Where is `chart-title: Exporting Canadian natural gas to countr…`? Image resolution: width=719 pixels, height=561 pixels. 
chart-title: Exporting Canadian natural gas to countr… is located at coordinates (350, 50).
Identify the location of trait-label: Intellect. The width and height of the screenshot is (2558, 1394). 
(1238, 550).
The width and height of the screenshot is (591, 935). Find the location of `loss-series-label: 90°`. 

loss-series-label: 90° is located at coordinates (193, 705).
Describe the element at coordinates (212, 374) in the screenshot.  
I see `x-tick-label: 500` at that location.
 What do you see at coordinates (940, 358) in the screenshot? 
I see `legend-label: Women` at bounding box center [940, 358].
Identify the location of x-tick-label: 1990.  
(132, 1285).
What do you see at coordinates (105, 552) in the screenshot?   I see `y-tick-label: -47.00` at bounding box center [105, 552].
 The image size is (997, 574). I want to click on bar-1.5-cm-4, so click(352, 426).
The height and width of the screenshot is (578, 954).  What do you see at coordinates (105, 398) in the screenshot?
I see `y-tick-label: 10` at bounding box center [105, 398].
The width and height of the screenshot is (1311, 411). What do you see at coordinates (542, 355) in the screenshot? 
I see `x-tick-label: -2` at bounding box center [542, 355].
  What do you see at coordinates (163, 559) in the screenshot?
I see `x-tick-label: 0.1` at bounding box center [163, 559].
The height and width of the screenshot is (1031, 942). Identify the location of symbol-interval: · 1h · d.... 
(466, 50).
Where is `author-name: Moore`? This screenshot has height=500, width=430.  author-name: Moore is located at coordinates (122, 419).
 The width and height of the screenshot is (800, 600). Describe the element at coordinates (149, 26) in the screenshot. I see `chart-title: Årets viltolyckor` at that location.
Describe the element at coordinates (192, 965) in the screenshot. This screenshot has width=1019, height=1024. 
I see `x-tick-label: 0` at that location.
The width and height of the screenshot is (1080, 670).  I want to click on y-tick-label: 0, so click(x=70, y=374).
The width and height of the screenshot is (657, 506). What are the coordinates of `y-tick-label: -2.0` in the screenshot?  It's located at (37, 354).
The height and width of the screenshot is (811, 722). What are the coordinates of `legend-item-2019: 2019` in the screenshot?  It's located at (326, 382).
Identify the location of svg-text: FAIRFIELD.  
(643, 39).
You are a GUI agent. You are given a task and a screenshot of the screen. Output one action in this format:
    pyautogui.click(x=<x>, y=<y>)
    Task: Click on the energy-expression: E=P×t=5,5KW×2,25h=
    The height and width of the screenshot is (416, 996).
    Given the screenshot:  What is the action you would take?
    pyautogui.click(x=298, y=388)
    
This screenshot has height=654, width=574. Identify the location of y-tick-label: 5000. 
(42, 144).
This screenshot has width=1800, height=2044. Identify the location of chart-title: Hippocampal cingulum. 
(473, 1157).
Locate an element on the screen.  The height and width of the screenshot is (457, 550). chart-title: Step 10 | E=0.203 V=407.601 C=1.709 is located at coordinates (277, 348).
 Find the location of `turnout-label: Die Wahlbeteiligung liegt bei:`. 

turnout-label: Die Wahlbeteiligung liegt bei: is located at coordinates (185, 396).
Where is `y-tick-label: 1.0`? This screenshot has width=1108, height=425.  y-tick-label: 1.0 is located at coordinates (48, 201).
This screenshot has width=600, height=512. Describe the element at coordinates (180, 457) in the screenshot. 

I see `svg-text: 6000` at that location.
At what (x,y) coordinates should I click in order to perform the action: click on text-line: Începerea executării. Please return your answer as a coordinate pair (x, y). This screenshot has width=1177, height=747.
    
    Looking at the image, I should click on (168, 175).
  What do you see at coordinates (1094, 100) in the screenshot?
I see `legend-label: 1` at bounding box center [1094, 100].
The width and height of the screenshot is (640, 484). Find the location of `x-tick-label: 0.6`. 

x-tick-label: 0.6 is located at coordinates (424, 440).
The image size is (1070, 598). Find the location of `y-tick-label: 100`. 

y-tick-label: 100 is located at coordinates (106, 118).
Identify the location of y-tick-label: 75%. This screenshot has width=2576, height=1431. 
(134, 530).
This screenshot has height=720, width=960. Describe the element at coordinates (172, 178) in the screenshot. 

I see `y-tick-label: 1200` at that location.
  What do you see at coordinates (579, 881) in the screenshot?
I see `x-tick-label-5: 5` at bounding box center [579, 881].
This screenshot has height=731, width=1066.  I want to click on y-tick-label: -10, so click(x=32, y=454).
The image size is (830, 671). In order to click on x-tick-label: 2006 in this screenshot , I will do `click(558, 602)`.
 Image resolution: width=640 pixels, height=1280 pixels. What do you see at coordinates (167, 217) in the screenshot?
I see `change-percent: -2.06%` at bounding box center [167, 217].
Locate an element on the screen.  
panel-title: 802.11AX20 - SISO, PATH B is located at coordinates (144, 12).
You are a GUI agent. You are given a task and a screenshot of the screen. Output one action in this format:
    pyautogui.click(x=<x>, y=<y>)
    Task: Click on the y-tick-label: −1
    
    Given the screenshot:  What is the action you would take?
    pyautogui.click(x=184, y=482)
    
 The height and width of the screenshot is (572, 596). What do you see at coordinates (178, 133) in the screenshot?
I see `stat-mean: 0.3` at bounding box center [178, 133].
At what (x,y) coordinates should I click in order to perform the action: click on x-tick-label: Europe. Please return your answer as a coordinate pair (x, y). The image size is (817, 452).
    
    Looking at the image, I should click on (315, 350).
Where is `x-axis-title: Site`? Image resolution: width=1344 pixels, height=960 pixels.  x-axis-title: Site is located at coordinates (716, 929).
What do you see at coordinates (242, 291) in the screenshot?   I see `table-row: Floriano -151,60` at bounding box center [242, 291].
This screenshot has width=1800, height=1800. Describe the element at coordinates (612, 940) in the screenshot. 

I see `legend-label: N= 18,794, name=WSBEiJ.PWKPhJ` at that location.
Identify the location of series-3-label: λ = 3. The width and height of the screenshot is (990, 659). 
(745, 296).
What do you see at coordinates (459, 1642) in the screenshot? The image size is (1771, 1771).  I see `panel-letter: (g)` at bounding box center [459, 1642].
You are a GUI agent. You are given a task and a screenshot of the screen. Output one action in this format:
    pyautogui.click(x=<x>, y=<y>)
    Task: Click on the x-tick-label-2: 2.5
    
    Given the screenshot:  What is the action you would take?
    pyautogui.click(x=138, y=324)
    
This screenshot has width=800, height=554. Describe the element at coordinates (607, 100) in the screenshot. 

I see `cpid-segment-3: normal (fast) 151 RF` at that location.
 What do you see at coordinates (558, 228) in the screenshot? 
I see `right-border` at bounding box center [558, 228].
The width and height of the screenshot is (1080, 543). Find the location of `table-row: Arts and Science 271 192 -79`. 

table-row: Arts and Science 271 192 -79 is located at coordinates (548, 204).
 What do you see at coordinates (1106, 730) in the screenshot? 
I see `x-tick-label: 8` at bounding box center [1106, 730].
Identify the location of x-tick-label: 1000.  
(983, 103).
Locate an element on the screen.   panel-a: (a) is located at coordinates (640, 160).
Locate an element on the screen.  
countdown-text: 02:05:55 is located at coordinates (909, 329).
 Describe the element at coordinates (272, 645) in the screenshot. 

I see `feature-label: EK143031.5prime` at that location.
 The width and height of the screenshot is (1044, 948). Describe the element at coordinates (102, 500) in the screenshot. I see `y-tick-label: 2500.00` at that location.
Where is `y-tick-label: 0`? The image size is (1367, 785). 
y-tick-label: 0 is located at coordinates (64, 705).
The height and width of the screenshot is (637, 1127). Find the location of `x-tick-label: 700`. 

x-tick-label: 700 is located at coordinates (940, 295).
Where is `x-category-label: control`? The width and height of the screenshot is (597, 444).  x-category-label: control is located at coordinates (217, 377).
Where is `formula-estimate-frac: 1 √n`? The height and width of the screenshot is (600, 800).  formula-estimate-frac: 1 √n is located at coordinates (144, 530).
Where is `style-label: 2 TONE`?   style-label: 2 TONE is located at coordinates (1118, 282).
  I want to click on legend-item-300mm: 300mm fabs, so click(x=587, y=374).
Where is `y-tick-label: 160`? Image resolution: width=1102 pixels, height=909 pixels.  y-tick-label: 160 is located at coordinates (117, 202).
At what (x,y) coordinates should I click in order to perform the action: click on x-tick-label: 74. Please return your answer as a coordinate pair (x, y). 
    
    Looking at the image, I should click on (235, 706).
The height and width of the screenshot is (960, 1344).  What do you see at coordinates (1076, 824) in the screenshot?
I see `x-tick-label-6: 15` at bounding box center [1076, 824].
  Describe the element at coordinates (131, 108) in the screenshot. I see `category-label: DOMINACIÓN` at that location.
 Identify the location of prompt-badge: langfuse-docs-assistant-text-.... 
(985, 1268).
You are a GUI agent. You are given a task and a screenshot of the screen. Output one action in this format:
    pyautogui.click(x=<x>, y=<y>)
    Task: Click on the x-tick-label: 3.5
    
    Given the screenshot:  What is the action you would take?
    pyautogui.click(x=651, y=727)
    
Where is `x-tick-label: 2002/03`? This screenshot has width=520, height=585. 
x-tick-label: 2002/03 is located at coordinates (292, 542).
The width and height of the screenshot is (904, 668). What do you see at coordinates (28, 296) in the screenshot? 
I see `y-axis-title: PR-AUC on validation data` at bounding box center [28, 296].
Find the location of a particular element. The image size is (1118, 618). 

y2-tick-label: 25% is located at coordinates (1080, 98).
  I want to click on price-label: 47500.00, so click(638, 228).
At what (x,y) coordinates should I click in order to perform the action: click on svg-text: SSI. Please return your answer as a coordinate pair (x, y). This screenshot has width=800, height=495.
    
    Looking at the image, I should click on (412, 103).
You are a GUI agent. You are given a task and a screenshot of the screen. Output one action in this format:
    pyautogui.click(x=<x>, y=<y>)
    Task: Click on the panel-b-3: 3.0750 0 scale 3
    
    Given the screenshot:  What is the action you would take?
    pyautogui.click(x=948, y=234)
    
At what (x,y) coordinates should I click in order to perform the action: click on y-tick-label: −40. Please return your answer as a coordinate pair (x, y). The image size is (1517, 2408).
____________________
**EXERCISE DIRECTIONS**
Extract every line of the entries above that contains the word "liegt".

**FINISHED TASK**
 Find the location of `turnout-label: Die Wahlbeteiligung liegt bei:`. 
turnout-label: Die Wahlbeteiligung liegt bei: is located at coordinates (185, 396).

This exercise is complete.